Impact of Pallet Storage

The Impact of Pallet Storage on the Modern Warehouse

 

The origin of warehousing is older than most people might think. The earliest form was probably the granary. This would have been a simple shelter that served to store any excess grain harvested during the good years to provide a reserve for the villagers in the event of famine. It was the steady growth of trading states such as ancient Rome that, long before the invention of the pallet, prompted the need for vast areas of storage space. Interestingly, one such facility, located on the road to Rome’s port of Ostia, covered a total area of 21 000 square metres, more than twice that of most warehouses in the US today.

 

During the Middle Ages, as additional trade routes were opened up and new merchandise became available, other nations joined the market and soon needed to construct similar warehousing facilities in and around their ports. Today, however, such facilities are found not just at the dockside but in industrial complexes nationwide.

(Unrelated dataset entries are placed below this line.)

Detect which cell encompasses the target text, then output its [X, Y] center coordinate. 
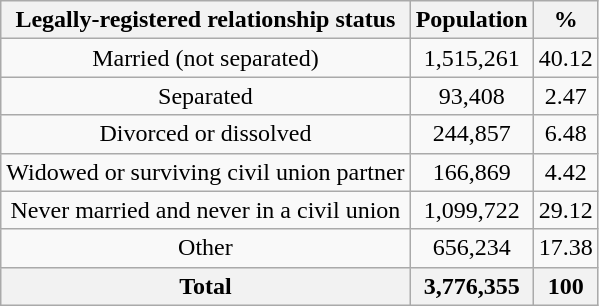
93,408 [472, 96]
40.12 [566, 58]
244,857 [472, 134]
Widowed or surviving civil union partner [206, 172]
6.48 [566, 134]
Legally-registered relationship status [206, 20]
4.42 [566, 172]
Population [472, 20]
Other [206, 248]
Never married and never in a civil union [206, 210]
166,869 [472, 172]
3,776,355 [472, 286]
Divorced or dissolved [206, 134]
100 [566, 286]
656,234 [472, 248]
1,515,261 [472, 58]
29.12 [566, 210]
Separated [206, 96]
Married (not separated) [206, 58]
1,099,722 [472, 210]
2.47 [566, 96]
Total [206, 286]
% [566, 20]
17.38 [566, 248]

While already large, without pallet storage, they would need to be far more extensive and probably more numerous also.

 

Initially, these buildings were used mainly to accommodate large items while the smaller packages were packed into storerooms, often within local shopkeepers’ homes. Following the industrial revolution, manufactured goods and canned foods of similar shapes and sizes enabled producers to pack large numbers of a given item into a single wooden crate or cardboard box. The resulting uniformity served to free up some badly needed extra space, even before the introduction of pallet storage. Because the boxes and crates could then be placed closer together and assembled into stable vertical stacks, warehouse owners could fit more goods into their existing space.

 

That said, the tasks of packing newly arrived goods and retrieving those scheduled for distribution to shops and factories required workers with sufficient strength and stamina to withstand a long day of backbreaking lifting and carrying. It was only in 1925, ten years after the invention of that forklift, that a modification to the skids used to move boxes and crates made pallet storage possible. The combination of lift trucks and wooden pallets would change warehousing’s nature forever, although not before one or two further modifications. It was an improved pallet design enabling forklift access from all four sides and the introduction of standardized sizes, which, together, proved to be the turning point for the industry.

 

From that point on, it was no longer necessary to handle each box and crate individually. Instead, the option to employ pallet storage meant it was then possible to mount multiple containers on a single wooden platform and use a lift truck to handle the much heavier load. The new option made it practical to store goods at greater heights and make better use of the available floor space. Even more significantly, it allowed a single forklift driver to perform tasks that would have previously required several operators on foot.

 

While there can be no doubt that the invention of the pallet had a profound effect on the storage industry, the story doesn’t end there. Today, while those uniform wooden platforms remain at the heart of the task, the entire handing process can now be fully automated and controlled from an office desk.